「電子印鑑を無料で作成する方法とは?」
「おすすめの無料ソフトが知りたい」
と疑問に感じていませんか。
電子印鑑はExcelなど既にお持ちの方が多いソフトでも無料で作成ができますが、web上の無料ソフトを利用しても作成が可能です。各無料ソフトによって作成できる電子印鑑の特長が若干異なりますので、違いを把握したうえで利用ください。
当記事では、おすすめの電子印鑑作成ソフト、素材サイトをご紹介します。
電子印鑑はなぜ必要?
電子印鑑を電子文書に付与することで何か法的な効力が生まれるわけではありません。むしろ押印するだけ工数がかかります。しかし、実務上では電子印鑑の付与が求められる場合があるのです。では、なぜ電子印鑑が求められているのか解説します。
法的には不要
民法522条には締結方式の自由が記載されており、どのような形式・方法であっても契約は締結することができるとされています。つまり、押印の有無と契約の成立に関連性はないのです。
ただし、ここで契約の成立と契約を裁判時の証拠として利用できることは別問題である点に注意が必要です。裁判時の証拠として利用するためには民事訴訟法228条1項にあるように真正性を証明する必要があります。
書面契約の場合、押印することで二段の推定により真正性の証明が可能です。一方で、電子文書の場合、電子署名を付与することで電子署名法3条により真正性の証明ができます。
つまり、電子印鑑の要否は真正性の証明にも関連性がないのです。以上から電子印鑑自体には法的効力がないことがわかります。
商習慣上の理由から押印が求められる場合がある
法的効力のない電子印鑑を付与するのは、これまでの商習慣上の理由からという面が大きいようです。
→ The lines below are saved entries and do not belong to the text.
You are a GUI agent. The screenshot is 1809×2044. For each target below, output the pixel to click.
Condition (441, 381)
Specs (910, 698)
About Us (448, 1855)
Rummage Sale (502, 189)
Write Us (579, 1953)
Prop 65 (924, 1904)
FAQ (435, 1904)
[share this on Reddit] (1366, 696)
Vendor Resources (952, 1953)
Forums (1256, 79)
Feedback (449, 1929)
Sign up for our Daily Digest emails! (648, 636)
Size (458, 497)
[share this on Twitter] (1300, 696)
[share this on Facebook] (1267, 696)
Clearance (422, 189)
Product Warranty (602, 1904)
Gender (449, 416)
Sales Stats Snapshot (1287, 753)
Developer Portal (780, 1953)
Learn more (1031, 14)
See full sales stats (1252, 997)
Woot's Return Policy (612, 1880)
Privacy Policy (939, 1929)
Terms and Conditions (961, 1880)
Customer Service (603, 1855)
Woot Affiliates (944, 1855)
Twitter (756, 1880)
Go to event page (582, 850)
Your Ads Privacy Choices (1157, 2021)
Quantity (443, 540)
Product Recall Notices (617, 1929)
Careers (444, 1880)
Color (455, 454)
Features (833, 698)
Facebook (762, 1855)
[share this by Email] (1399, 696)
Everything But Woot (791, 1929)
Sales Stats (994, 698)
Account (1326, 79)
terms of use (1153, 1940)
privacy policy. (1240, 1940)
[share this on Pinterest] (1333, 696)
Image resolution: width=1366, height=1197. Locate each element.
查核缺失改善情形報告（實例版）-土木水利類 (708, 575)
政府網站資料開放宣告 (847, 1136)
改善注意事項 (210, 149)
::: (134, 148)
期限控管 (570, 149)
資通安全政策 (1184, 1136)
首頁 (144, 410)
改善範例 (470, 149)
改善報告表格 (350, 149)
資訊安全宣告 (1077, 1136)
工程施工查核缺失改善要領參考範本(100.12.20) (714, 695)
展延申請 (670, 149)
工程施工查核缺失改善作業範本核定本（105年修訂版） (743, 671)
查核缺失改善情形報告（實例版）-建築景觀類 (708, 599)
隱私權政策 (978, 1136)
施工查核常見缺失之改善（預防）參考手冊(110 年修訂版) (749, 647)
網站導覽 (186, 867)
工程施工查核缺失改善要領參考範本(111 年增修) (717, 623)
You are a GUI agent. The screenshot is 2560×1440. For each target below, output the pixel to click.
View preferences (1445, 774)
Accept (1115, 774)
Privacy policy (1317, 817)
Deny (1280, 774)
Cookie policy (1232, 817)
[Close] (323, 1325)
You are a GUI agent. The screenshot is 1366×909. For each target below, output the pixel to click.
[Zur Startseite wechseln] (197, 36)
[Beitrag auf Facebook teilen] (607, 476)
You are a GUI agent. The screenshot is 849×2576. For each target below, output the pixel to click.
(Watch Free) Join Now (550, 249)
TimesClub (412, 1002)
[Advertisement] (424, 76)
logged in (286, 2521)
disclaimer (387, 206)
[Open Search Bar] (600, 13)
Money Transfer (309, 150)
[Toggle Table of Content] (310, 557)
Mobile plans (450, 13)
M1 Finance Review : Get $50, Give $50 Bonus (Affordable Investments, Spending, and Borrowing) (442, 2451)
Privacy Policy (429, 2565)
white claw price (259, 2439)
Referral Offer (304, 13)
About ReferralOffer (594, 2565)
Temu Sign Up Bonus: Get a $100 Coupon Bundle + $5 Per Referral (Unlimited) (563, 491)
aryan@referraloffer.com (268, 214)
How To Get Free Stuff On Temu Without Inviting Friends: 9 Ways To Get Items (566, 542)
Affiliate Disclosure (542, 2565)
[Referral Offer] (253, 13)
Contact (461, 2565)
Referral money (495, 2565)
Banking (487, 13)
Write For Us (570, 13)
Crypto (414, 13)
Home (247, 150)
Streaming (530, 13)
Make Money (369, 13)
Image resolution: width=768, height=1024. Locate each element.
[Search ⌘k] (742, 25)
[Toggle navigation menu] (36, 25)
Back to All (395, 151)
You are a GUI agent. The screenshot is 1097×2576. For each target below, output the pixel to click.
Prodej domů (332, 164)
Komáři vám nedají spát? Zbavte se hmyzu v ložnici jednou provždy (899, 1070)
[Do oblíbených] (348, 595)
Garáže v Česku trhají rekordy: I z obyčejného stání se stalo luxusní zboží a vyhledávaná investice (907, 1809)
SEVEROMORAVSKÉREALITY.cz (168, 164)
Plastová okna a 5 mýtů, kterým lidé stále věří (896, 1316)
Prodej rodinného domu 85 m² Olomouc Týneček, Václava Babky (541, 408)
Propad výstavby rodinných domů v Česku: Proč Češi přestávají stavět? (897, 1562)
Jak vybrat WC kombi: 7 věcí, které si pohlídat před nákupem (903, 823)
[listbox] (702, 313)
例えば以下の理由から電子印鑑を付与します。
- 電子印鑑が付与されていると文書が信頼できるように見える
- 電子印鑑が付与してあれば、一目で承認済みの文書であると認識できる
いずれの理由にしろ、電子文書を受け取る人の感情の問題から電子印鑑は付与されているのです。
とはいえ、電子文書に対する懸念を持つ方が多い背景を考慮すると、すこしでもそういった方々の不安を取り除けるのであれば、電子印鑑の付与は必ずしも無駄であるとはいえません。
無料で作成するには?
電子印鑑を無料で作成する方法はいくつかあります。その中でもおすすめの無料ソフトを以下の通りご紹介します。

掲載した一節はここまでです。